It’s important to stay fit as we get older. Muscles waste away from lack of use and as we hit middle age – and beyond – it gets harder to build those muscles back up. The upshot? Exercise can prevent you from compromising your health (and your figure), and the good news is that you can do it all from the comfort of your living room.
In the article to follow, we’re going to talk you through six exercises you can perform in twenty minutes flat.
Standing marches
Great for: hip strength
A standing march is a low impact exercise that builds hip strength and helps you guard against future injury.
Put yourself in front of a kitchen counter. Then, standing in a stationary position, lift your left knee as high as possible. Lower it and lift your right knee next – and so on and so forth. Repeat 20-30 times.
Chair squats
Great for: lower body strength
With a chair at your rear, stand wider than shoulder width apart with your back straight and your toes pointing outwards.

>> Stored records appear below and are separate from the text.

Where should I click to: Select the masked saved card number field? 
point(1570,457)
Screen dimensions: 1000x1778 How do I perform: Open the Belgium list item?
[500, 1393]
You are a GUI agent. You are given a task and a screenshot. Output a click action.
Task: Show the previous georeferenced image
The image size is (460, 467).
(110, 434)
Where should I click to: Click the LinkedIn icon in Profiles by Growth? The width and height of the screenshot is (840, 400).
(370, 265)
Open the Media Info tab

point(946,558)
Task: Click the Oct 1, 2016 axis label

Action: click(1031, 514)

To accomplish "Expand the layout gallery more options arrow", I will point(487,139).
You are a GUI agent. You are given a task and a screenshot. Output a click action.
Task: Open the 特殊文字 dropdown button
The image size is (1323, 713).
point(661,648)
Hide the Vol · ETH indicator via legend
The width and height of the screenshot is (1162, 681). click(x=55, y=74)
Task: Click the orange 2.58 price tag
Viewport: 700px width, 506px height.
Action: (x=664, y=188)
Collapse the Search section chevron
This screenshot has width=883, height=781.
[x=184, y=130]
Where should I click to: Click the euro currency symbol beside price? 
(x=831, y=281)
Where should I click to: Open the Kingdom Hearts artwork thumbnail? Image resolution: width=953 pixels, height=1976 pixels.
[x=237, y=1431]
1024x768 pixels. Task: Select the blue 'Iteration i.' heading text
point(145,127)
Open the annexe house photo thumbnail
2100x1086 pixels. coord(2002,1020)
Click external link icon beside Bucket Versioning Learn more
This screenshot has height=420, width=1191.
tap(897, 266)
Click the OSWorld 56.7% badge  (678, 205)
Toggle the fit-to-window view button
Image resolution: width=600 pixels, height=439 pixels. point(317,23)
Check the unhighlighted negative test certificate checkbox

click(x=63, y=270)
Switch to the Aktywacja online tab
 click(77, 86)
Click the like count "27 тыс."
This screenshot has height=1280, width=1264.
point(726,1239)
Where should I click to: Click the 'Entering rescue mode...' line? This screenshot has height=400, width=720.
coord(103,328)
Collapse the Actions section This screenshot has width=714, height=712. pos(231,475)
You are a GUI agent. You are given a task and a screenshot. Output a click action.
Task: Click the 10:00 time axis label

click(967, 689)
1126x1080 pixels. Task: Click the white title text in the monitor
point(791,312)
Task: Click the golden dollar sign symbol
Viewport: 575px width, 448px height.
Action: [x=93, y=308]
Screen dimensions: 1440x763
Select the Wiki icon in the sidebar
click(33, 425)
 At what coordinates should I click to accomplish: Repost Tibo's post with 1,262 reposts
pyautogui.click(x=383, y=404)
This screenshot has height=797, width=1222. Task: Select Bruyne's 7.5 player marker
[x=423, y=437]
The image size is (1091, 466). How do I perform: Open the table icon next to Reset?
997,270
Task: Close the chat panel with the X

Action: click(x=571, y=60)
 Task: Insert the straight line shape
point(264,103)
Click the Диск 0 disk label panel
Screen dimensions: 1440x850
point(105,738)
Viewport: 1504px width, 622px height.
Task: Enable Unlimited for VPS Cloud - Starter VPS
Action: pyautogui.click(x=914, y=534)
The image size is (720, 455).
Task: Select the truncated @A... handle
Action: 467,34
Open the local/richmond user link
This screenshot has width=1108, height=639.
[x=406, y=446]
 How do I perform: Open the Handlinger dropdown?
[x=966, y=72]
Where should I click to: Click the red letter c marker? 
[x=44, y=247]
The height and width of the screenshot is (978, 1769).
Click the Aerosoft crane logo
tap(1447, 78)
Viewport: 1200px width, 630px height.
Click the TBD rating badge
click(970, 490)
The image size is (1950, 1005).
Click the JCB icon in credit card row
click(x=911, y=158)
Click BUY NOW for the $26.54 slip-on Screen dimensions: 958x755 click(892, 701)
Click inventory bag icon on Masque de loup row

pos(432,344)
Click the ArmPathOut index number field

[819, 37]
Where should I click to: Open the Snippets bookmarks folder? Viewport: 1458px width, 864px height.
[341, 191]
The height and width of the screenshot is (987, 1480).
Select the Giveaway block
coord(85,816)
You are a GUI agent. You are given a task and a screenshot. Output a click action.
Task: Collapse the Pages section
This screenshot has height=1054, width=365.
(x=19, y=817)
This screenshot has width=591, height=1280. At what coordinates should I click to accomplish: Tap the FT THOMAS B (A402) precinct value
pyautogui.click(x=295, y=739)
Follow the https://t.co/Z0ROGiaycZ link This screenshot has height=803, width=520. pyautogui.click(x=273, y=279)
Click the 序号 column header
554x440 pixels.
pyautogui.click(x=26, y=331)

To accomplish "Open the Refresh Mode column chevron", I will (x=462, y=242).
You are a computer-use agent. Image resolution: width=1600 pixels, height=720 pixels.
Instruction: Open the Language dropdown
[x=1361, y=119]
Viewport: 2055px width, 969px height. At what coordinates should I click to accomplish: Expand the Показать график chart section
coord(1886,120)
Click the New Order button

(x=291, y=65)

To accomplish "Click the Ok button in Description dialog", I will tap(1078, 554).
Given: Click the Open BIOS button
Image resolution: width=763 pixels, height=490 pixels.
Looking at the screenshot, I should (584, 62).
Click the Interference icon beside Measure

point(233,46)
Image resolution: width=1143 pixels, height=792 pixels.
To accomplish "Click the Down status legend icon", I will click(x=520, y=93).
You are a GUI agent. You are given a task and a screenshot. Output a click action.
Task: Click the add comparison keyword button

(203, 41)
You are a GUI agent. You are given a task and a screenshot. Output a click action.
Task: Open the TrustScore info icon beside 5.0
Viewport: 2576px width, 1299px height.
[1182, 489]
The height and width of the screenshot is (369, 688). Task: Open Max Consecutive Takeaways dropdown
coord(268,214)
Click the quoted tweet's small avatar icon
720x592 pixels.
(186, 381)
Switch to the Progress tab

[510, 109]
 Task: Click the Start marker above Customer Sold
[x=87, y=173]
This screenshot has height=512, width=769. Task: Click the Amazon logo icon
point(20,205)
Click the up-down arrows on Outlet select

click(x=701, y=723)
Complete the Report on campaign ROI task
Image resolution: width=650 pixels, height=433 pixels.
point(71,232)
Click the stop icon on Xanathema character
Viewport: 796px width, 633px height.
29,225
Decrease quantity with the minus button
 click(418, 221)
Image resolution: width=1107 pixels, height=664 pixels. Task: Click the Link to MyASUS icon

Slowly lower yourself down until you gently reach the chair. A split second later, explode back into a standing position in one smooth motion.
Keep your arms outstretched and your back straight throughout.
If you find the exercise tricky, try adding some pillows to the chair to make it less intense; then, as you get more accustomed to the motion, slowly increase the difficulty of the maneuver by taking those pillows away.
A chair squat will activate your glutes and improve lower body strength.
Single foot stand
Great for: balance
This one’s pretty straightforward, but simplicity doesn’t make the single foot stand any less effective.
All you’re going to do is stand on one leg at a time, alternating feet every minute.
It’s often a good idea to have something heavy in front of you, lest you begin to topple. That heavy object will be there to grab if you feel you’re going to fall.
You’ll improve core stability and guard against balance issues that might turn up later in life.
Dumbbell curl
Great for: toning arms
Ah, the old dumbbell curl. It’s one of the oldest exercises in existence – and one of the most effective too.
Choose a pair of weights to match your strength (say, 8lbs each) and lower them to your side.
One at a time, lift the weight towards your shoulder, stopping when you can’t go any further. Lower your arm and repeat using the opposing weight.
If you don’t want to use dumbbells, you can also use resistance bands, which are no less effective and much more portable.
Dumbbell lunge
Great for: building core strength
With a dumbbell in either hand, take an exaggerated step forwards and lower yourself to the ground. Your lead leg will be bent and your trailing knee will be inches from the ground.
Bring yourself back to a standing position (using only your core and your legs) before lunging forwards with the other leg.
Repeat these motions to build core strength.